On June 29, 1962, George W. Howard, Jr., as temporary administrator of the estate of George W. Howard, Sr., filed an intervention in a condemnation proceeding, where the land had been taken and the purchase money paid into court, seeking to subject the funds to the payment of a judgment in favor of the decedent and against the condemnee's grantor on the ground that the conveyance of the condemned lands to the condemnee by the judgment-debtor of the intervenor's decedent had been made for the purpose of hindering, delaying and defrauding said deceased judgment creditor The intervention alleged that the conveyance was made "shortly after or before said judgment" which was entered prior to the death of the judgment creditor in January, 1957; and it was further alleged that said judgment was "still in force and revivable." The exception is to the judgment of the Superior Court of Crisp County sustaining the condemnee's general demurrers to the petition and dismissing same.
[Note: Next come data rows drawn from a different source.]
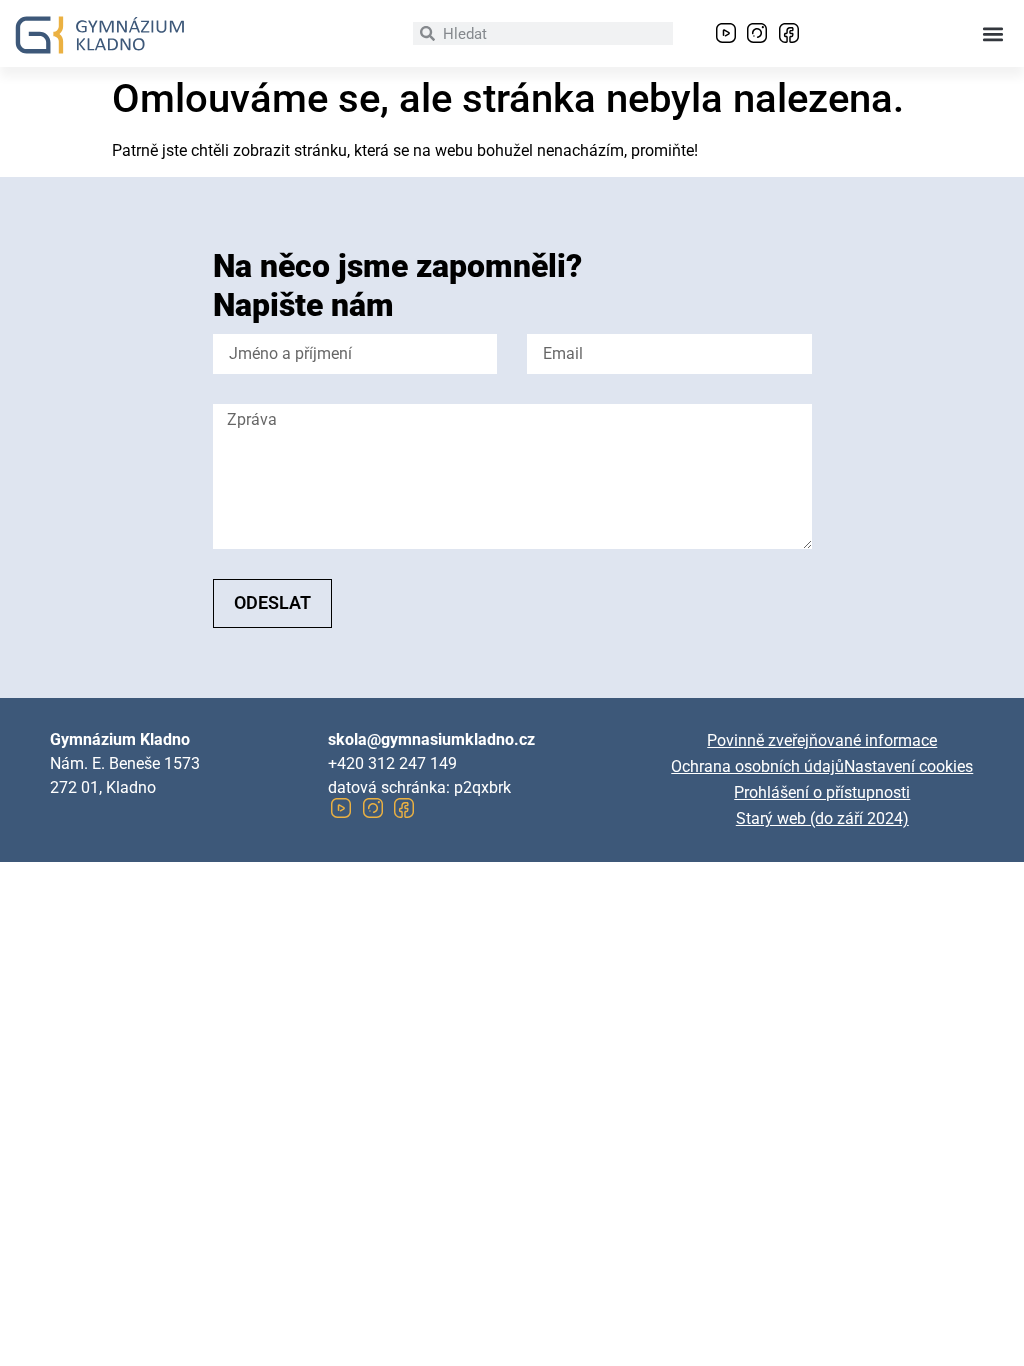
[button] (992, 33)
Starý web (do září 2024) (822, 818)
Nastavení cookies (908, 766)
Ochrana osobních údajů (757, 766)
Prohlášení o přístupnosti (822, 792)
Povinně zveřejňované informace (822, 740)
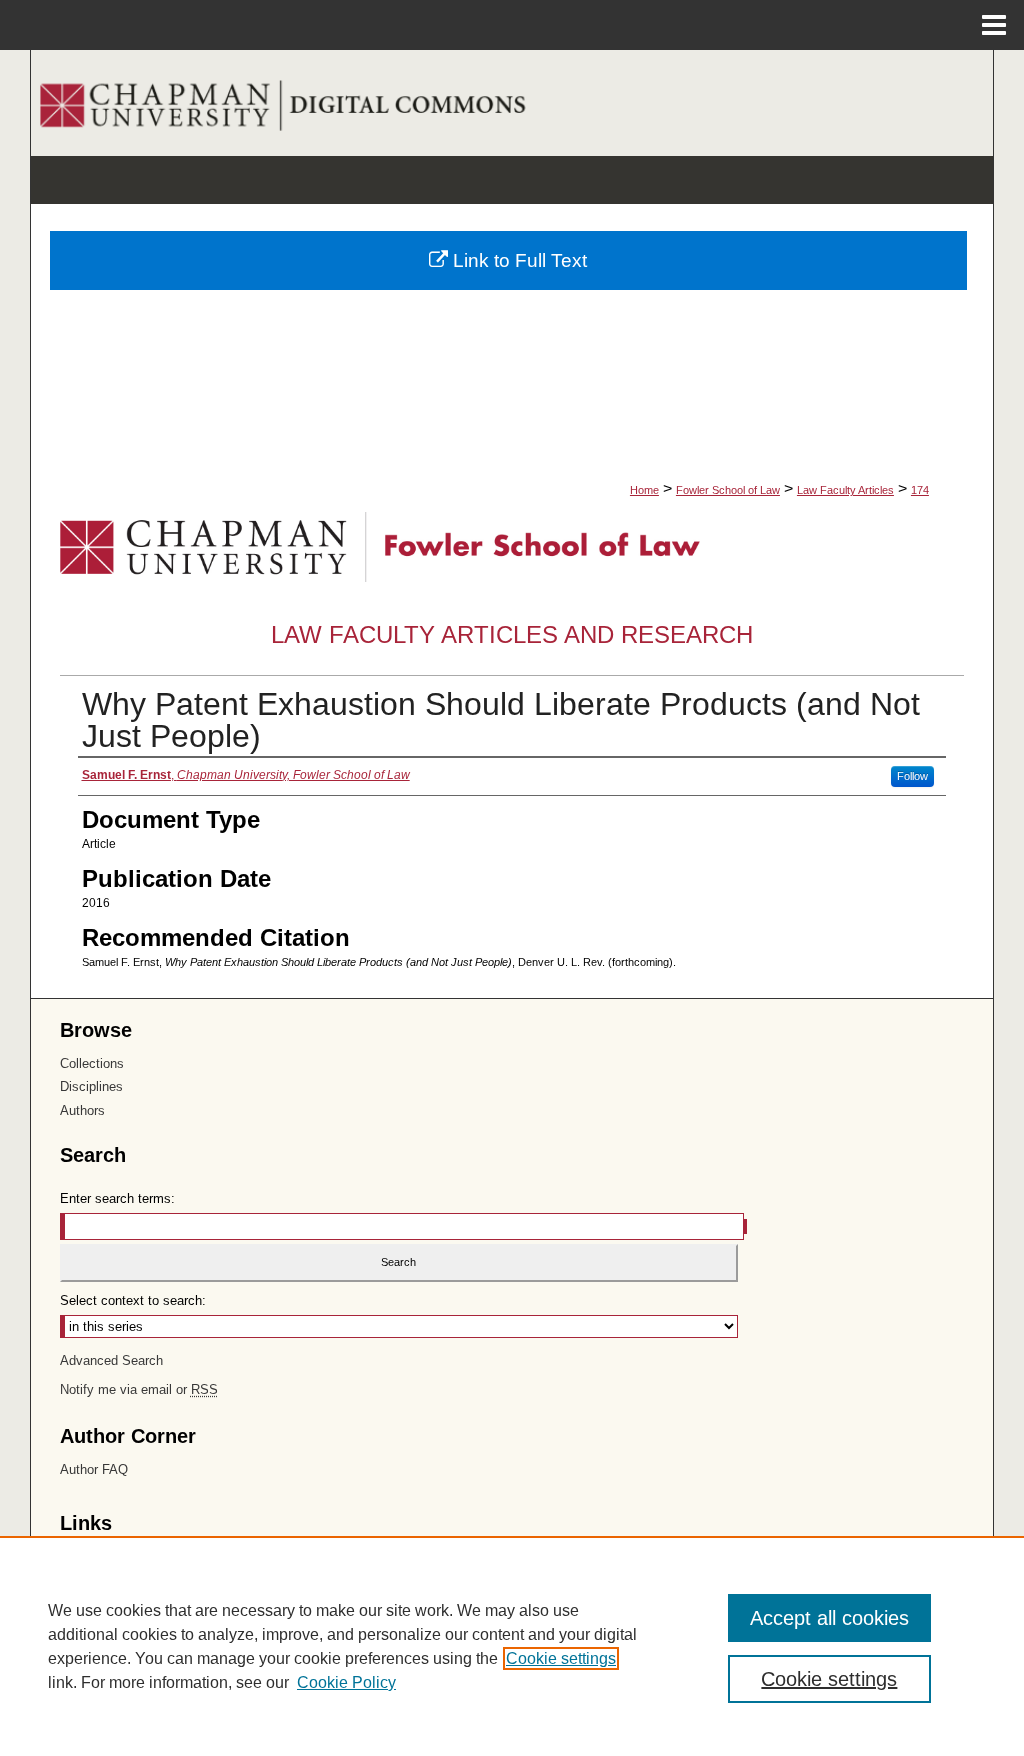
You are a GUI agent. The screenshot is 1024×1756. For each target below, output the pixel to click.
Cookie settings (561, 1658)
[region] (512, 1646)
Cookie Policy (346, 1682)
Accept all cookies (829, 1618)
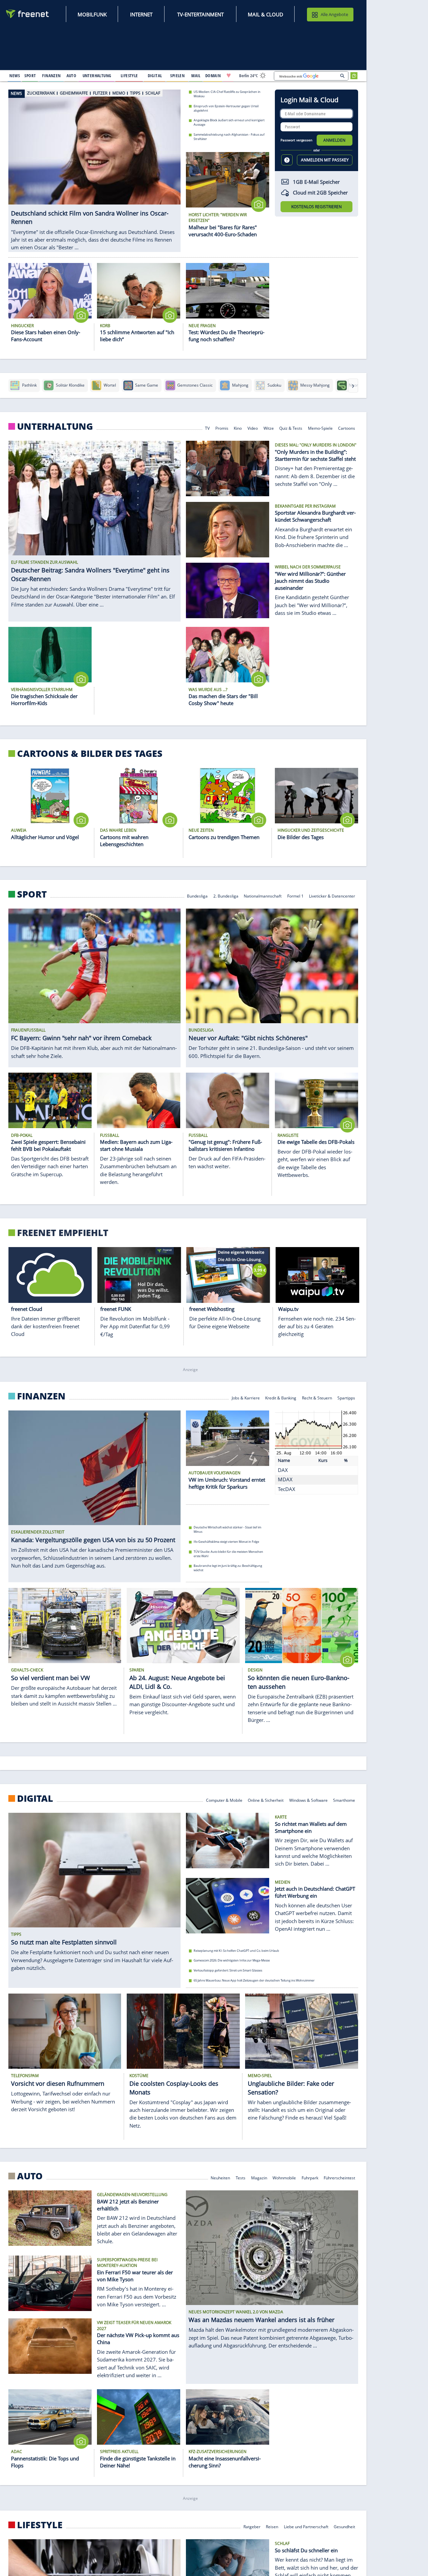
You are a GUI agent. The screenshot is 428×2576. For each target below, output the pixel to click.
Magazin (259, 2177)
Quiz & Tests (290, 427)
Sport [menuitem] (30, 76)
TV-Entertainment (200, 14)
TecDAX (286, 1489)
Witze (268, 427)
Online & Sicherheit (266, 1799)
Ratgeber (251, 2526)
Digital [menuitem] (155, 76)
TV (207, 427)
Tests (240, 2177)
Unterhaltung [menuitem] (97, 76)
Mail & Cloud (265, 14)
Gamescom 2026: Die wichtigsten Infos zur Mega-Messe (232, 1960)
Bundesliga (197, 896)
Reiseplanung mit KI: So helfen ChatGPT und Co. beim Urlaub (236, 1950)
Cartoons (346, 427)
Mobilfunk (92, 14)
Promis (221, 427)
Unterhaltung (55, 426)
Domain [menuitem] (213, 76)
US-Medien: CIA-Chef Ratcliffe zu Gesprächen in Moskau (227, 94)
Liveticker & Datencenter (332, 896)
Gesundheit (344, 2526)
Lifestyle (40, 2525)
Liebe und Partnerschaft (306, 2526)
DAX (283, 1470)
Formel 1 (295, 896)
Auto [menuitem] (72, 76)
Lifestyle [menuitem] (129, 76)
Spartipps (346, 1397)
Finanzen (41, 1396)
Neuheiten (220, 2177)
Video (252, 427)
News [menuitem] (14, 76)
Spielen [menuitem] (177, 76)
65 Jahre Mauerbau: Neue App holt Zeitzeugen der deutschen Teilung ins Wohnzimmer (254, 1980)
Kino (238, 427)
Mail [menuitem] (196, 76)
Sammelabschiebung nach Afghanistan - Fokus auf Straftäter (229, 136)
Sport (32, 894)
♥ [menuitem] (228, 75)
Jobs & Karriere (246, 1397)
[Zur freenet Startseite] (27, 13)
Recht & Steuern (317, 1397)
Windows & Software (308, 1799)
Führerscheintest (339, 2177)
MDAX (285, 1479)
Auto (30, 2176)
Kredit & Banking (280, 1397)
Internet (141, 14)
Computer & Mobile (224, 1799)
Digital (35, 1798)
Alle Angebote (334, 14)
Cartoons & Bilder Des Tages (90, 754)
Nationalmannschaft (263, 896)
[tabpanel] (94, 164)
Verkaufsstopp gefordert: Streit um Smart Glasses (228, 1970)
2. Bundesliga (225, 896)
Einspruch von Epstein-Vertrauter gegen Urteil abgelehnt (226, 108)
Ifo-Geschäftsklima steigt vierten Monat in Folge (226, 1541)
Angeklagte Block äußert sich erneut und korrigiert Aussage (229, 122)
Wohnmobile (284, 2177)
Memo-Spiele (320, 427)
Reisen (272, 2526)
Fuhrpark (310, 2177)
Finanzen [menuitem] (51, 76)
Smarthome (344, 1799)
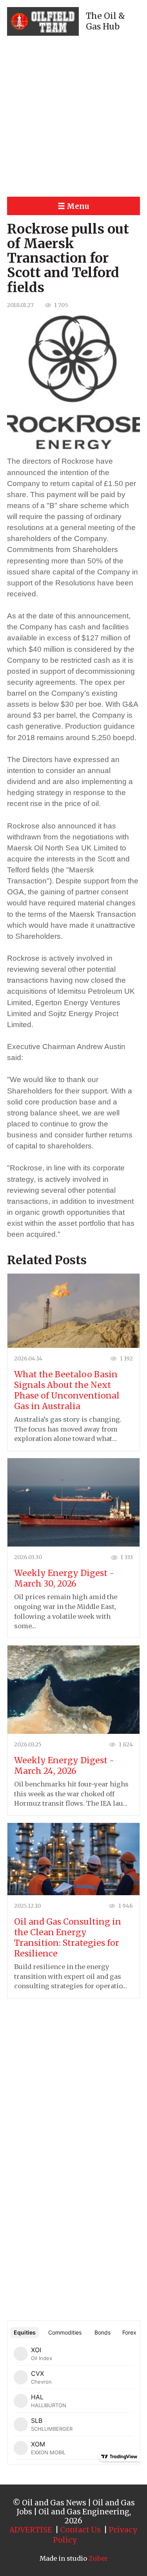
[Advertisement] (73, 116)
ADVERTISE (30, 2529)
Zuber (98, 2558)
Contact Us (80, 2529)
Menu (78, 206)
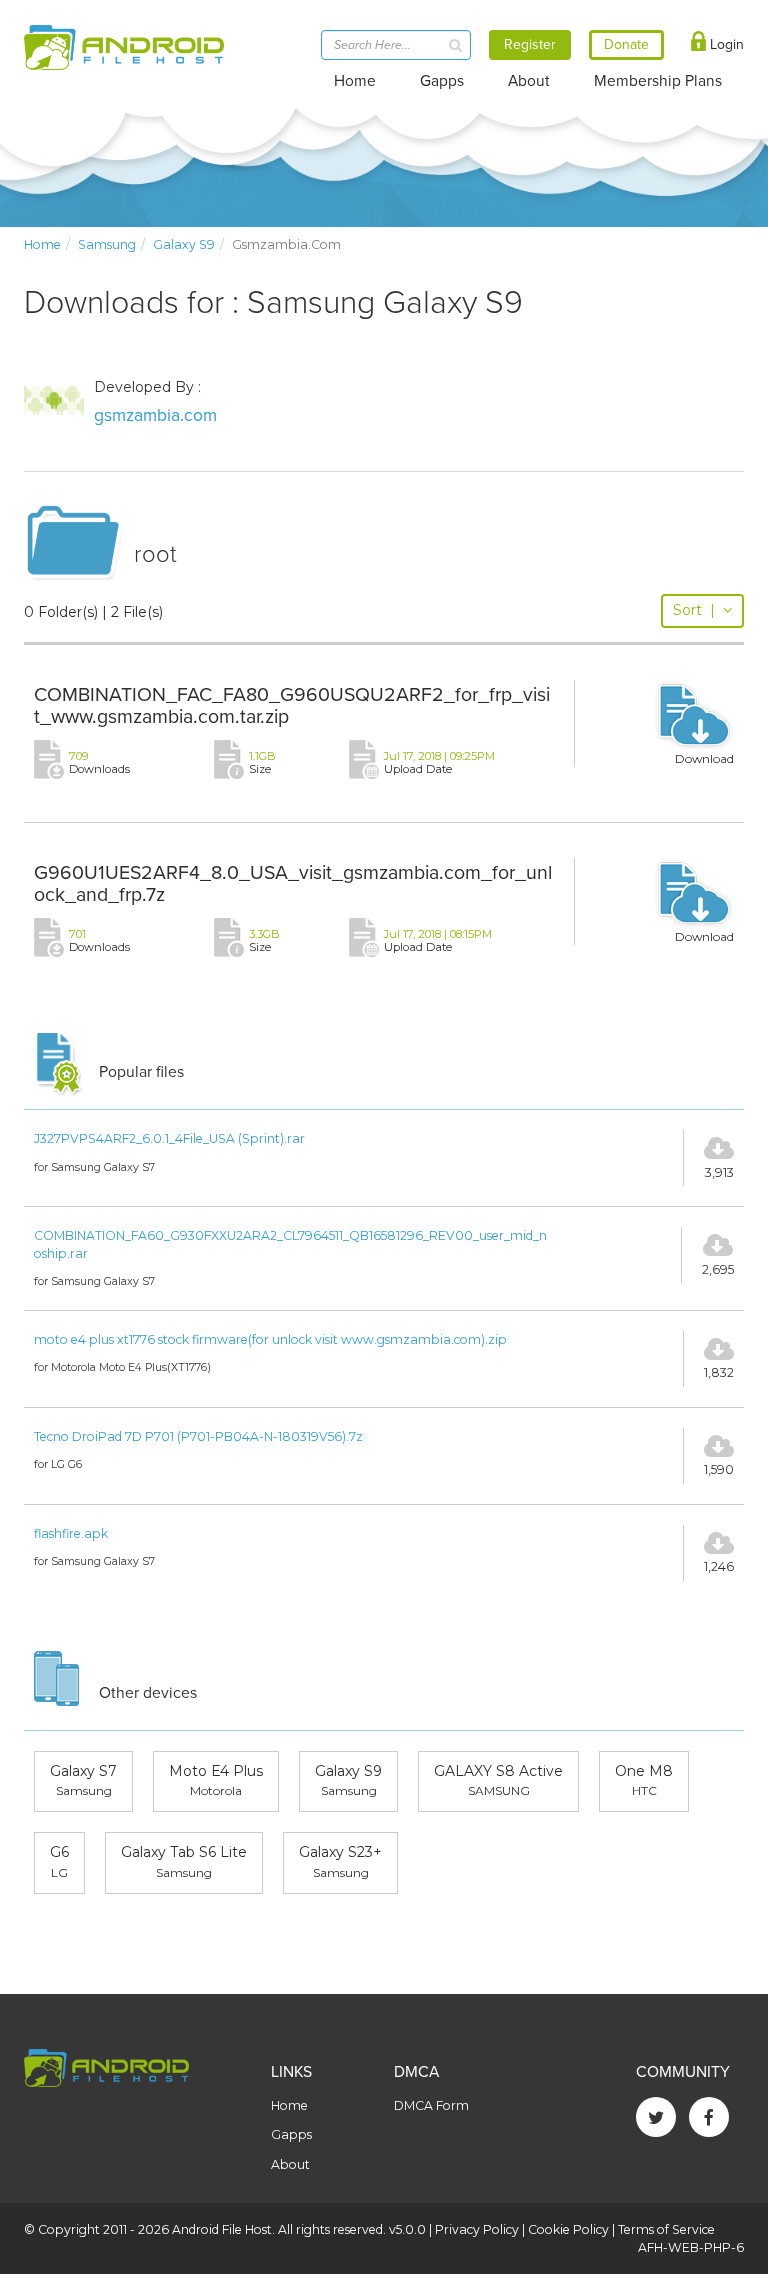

Construing the intervenor's petition most strongly against the pleader for purposes of ruling on the demurrers, the legal effect of the allegation that the decedent's judgment against the condemnee's grantor was "revivable" is that said judgment was dormant at the time the intervention was filed but that the same was capable of being revived during the three-year statutory period in an appropriate action. See Code Ann. 110-1001, 110-1002. A dormant judgment may not be enforced, however, except by scire facias to revive it or by suit on said judgment within the prescribed time. Clark v. Shouse, 149 Ga. 59 (3) (99 SE 31).
Accordingly, the intervention which sought to subject the funds in the registry of the court to the payment of a dormant judgment, without any revival of said judgment and without suing upon it, was properly dismissed on demurrer. Palmer v. Inman, 126 Ga. 519 (2) (55 SE 229).
Wright & Reddick, George P. Wright, contra.